Quais são os maiores desafios que as famílias enfrentam ao cuidar de um familiar com demência em casa?

Os desafios são de ordem financeira (estudo revela que 60% dos custos diretos não médicos são suportados por cuidados informais[i]), social (isolamento social), laboral (dificuldade de conciliar a prestação de cuidados com atividade profissional e dificuldade no regresso ao mundo do trabalho quando deixa de prestar cuidados), psicológico ou emocional (a prestação de cuidados causa grande desgaste emocional e mesmo situações de burnout), físico (principalmente quando não existe capacitação, ou seja, quando não se aprende a cuidar com menor esforço físico).

Como é que a Associação auxilia na superação dos desafios relacionados com o apoio domiciliário e com o apoio aos cuidadores informais?

A Alzheimer Portugal presta serviços de apoio domiciliário, através da existência de equipas multidisciplinares e tem desenvolvido vários projetos que apostam na valorização e apoio aos cuidadores informais. A título de exemplo, saliento o projeto “Rostos” – Serviço de saúde e Bem-estar para os cuidadores no domicílio). Além disso, dispomos de grupos de suporte e de ajuda mútua e grupos psicoeducativos. Temos também capacidade para transmitir conhecimentos e capacidades aos cuidadores informais. Fazemos isso através da realização de ações de formação, onde são ensinadas estratégias para melhor cuidar e promover o seu próprio bem-estar. Falamos também, nestas formações, sobre direitos e apoios sociais.

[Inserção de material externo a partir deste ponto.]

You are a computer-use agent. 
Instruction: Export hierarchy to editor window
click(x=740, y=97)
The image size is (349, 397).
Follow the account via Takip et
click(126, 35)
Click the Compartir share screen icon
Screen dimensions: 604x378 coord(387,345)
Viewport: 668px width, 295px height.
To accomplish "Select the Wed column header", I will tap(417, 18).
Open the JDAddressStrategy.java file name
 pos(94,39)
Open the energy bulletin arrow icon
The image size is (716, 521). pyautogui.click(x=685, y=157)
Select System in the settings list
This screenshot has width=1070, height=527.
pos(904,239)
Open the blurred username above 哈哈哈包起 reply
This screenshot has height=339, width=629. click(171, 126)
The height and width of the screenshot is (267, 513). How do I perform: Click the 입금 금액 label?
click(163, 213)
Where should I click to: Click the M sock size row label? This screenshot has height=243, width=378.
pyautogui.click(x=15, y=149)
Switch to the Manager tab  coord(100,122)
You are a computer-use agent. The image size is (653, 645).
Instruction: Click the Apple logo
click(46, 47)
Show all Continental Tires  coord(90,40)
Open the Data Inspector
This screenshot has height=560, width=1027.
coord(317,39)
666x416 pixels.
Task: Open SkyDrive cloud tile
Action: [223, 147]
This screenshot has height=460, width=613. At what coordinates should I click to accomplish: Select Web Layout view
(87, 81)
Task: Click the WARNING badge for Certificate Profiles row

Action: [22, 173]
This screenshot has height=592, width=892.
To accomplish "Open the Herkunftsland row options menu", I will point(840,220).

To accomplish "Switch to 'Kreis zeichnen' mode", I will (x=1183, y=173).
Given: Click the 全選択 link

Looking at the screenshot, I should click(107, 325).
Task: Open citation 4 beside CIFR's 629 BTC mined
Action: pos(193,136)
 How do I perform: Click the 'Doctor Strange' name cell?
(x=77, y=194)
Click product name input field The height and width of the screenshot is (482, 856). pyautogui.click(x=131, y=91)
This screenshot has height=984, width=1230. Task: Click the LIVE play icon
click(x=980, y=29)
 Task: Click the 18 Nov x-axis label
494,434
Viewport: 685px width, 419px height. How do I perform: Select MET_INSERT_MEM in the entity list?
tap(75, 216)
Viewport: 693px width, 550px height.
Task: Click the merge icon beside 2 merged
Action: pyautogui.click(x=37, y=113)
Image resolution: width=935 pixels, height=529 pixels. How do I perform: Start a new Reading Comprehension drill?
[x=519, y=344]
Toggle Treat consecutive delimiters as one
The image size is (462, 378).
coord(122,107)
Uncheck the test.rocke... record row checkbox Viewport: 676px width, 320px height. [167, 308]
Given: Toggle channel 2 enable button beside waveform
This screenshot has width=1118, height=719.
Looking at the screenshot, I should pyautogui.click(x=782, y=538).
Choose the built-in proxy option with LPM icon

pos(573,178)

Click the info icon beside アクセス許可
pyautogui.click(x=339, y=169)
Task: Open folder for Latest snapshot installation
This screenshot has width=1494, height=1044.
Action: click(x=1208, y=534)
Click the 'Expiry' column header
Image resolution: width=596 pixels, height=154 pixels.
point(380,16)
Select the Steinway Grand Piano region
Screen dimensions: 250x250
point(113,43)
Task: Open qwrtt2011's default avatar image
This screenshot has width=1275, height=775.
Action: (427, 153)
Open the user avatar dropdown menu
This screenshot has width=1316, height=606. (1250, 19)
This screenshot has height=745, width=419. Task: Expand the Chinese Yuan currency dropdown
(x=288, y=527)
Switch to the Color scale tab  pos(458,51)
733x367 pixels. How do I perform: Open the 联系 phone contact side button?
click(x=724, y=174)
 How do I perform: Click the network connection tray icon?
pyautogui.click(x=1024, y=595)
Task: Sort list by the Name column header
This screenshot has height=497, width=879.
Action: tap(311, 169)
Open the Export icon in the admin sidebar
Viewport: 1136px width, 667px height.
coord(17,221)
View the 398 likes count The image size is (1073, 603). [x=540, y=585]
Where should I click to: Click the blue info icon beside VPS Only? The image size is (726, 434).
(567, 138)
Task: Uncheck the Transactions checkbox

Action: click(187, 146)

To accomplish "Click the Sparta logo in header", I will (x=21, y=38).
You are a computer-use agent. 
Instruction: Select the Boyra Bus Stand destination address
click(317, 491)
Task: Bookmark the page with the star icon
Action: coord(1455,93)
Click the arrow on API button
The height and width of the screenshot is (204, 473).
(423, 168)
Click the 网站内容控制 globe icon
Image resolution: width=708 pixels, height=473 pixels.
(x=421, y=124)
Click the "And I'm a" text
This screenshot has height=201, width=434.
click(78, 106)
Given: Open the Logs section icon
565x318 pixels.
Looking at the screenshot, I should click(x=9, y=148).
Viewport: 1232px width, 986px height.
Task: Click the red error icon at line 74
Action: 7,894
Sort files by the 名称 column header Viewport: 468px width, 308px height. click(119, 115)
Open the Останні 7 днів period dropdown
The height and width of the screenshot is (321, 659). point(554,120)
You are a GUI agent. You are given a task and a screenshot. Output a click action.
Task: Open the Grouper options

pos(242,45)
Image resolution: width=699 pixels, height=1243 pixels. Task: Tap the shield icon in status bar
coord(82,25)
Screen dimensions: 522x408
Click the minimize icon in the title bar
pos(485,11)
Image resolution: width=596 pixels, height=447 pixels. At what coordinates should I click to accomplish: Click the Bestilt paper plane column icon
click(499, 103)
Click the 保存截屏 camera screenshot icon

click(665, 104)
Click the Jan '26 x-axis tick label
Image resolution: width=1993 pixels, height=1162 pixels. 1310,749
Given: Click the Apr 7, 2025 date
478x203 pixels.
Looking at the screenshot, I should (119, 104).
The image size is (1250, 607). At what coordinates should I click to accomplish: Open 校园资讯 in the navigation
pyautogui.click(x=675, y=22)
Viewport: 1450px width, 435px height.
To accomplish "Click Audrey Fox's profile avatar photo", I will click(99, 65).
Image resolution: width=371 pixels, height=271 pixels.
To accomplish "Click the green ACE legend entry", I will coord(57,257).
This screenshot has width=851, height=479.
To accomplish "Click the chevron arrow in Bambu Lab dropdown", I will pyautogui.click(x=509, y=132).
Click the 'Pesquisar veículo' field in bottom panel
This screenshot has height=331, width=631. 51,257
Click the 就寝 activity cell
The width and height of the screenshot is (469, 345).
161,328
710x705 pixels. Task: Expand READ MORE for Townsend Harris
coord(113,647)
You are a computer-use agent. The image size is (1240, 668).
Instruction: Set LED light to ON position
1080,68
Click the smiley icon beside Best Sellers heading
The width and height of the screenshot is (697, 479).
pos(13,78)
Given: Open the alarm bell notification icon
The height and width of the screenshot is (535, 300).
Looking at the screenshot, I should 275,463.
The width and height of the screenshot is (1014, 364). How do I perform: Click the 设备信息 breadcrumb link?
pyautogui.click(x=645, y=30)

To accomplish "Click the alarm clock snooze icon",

A Presidente acredita que os serviços de apoio domiciliário estão suficientemente divulgados e compreendidos pela sociedade portuguesa? O que pode ser feito para aumentar a consciencialização e a procura destes serviços?

Os serviços de apoio domiciliário são conhecidos, pelo que, na minha perspetiva, não se trata tanto de dar a conhecer a existência de serviços de apoio domiciliário. Existem, aliás, várias entidades privadas e do setor social a prestarem este tipo de serviços. O que me parece essencial é apostar na qualidade destes serviços, e isso passa por melhorar e garantir condições através de recursos humanos devidamente capacitados, uma equipa técnica que permita que o serviço não se limite à higiene e à alimentação, mas também à ocupação, à estimulação cognitiva e sensorial, à capacitação e apoio ao cuidador. É também importante que seja possível a todos conseguirem aceder a estes cuidados, seja a nível geográfico, seja a nível financeiro.